**What the task asks:** All of the records below must be output exactly, with no pictures carried over.
[Supplied data — start]
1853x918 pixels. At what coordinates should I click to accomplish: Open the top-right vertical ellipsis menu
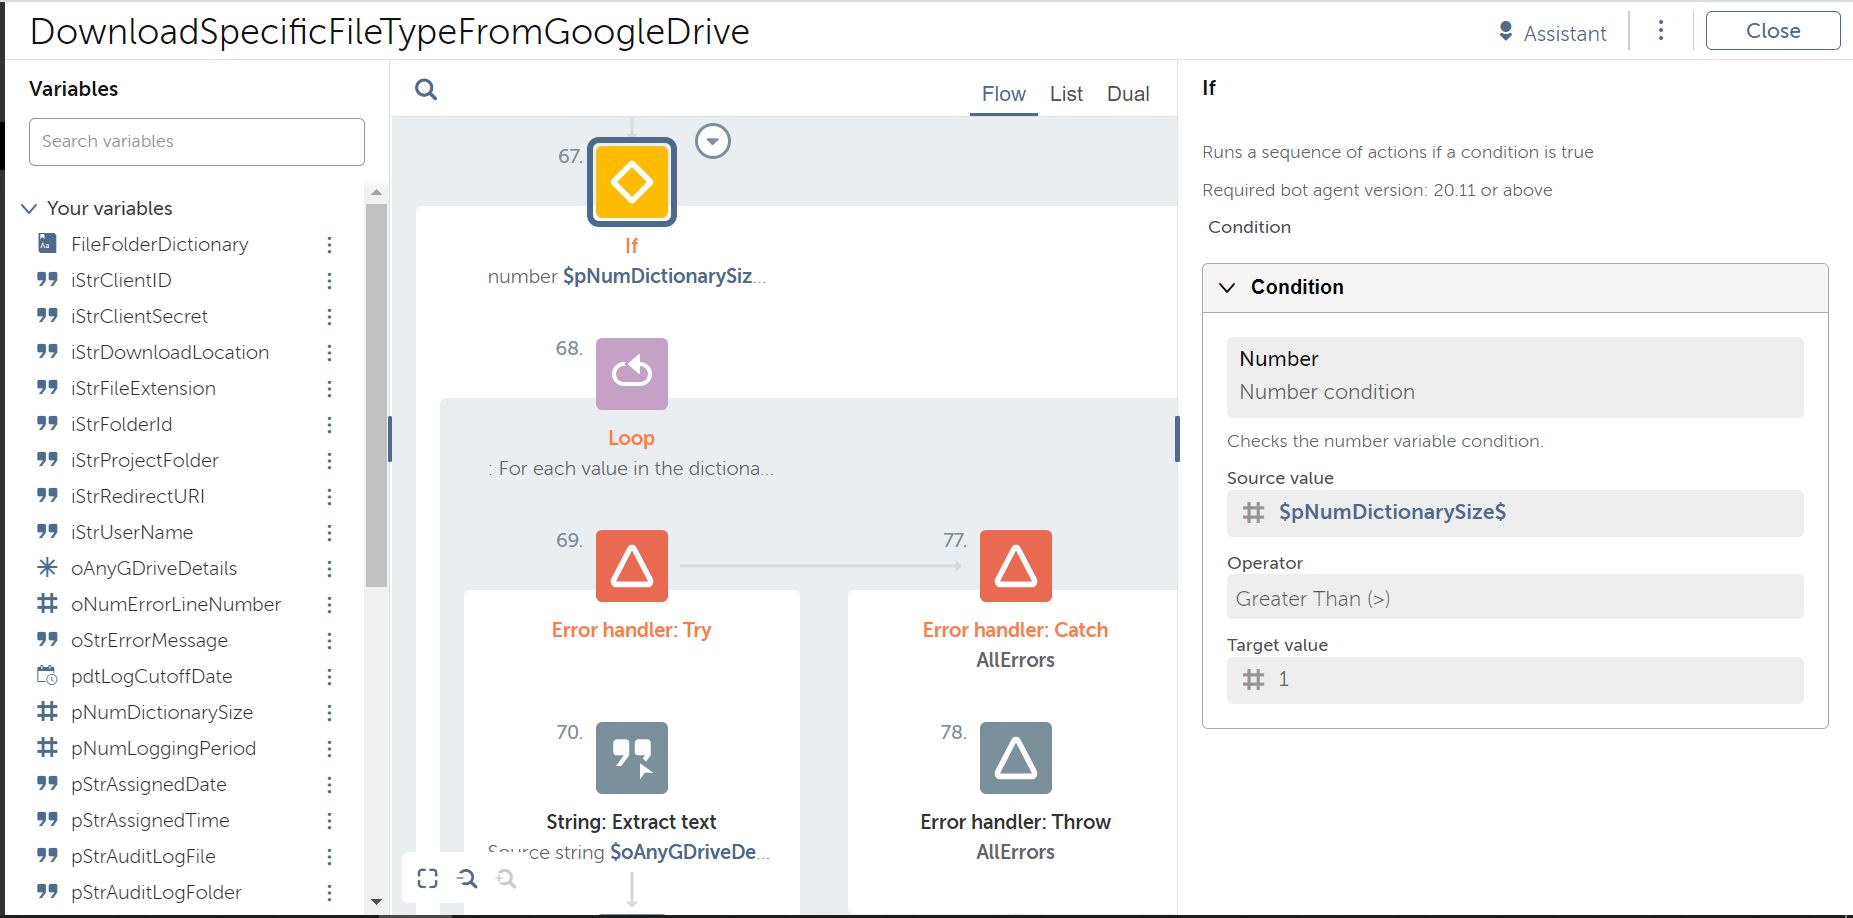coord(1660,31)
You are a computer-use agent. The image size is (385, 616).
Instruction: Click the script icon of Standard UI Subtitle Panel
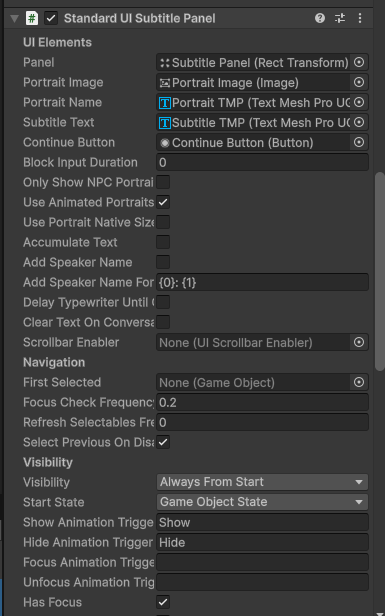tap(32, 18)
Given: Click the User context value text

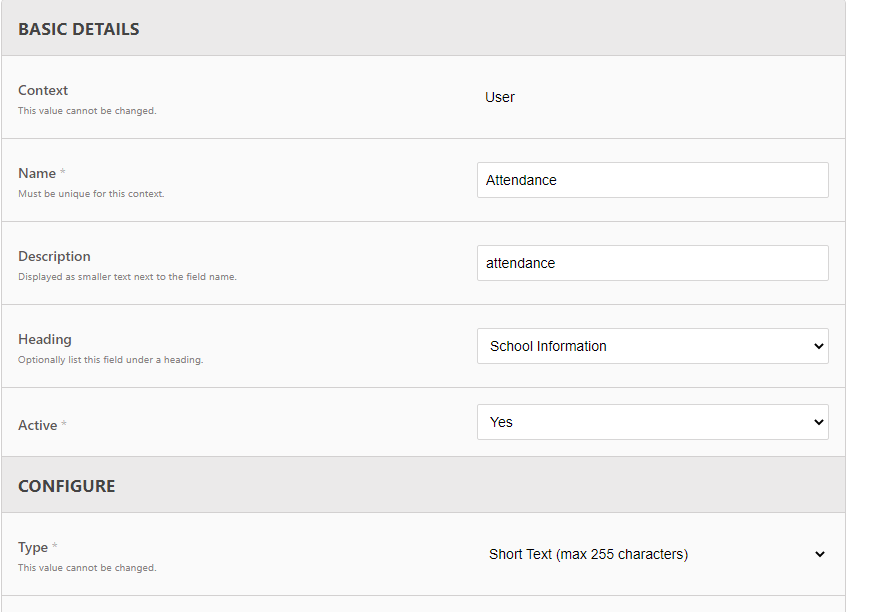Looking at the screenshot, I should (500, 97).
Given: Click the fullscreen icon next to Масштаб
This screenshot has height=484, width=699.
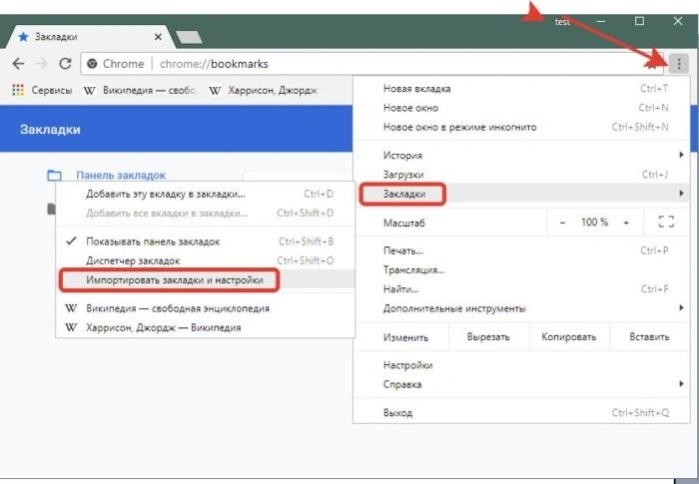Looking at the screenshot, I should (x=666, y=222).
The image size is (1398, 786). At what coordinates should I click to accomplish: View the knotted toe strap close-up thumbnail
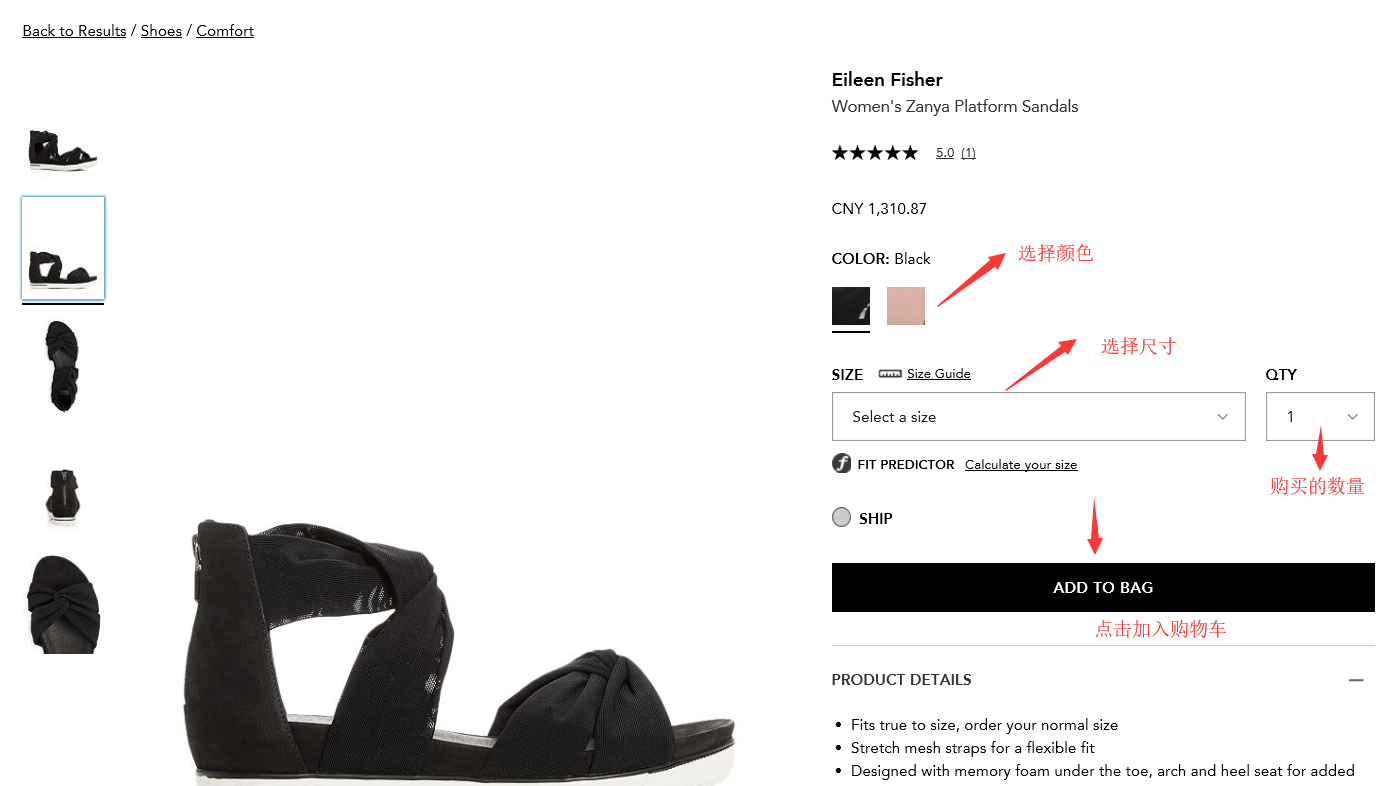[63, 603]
[Supplied data — finish]
**Final answer:**
1853x918 pixels. At what coordinates should I click to accomplish: Open the top-right vertical ellipsis menu
coord(1660,31)
You are a computer-use agent. The image size is (385, 616).
Instruction: Click the script icon of Standard UI Subtitle Panel
tap(32, 18)
Given: Click the User context value text

Looking at the screenshot, I should (500, 97).
Given: Click the fullscreen icon next to Масштаб
This screenshot has height=484, width=699.
Looking at the screenshot, I should (x=666, y=222).
The image size is (1398, 786). At what coordinates should I click to accomplish: View the knotted toe strap close-up thumbnail
[63, 603]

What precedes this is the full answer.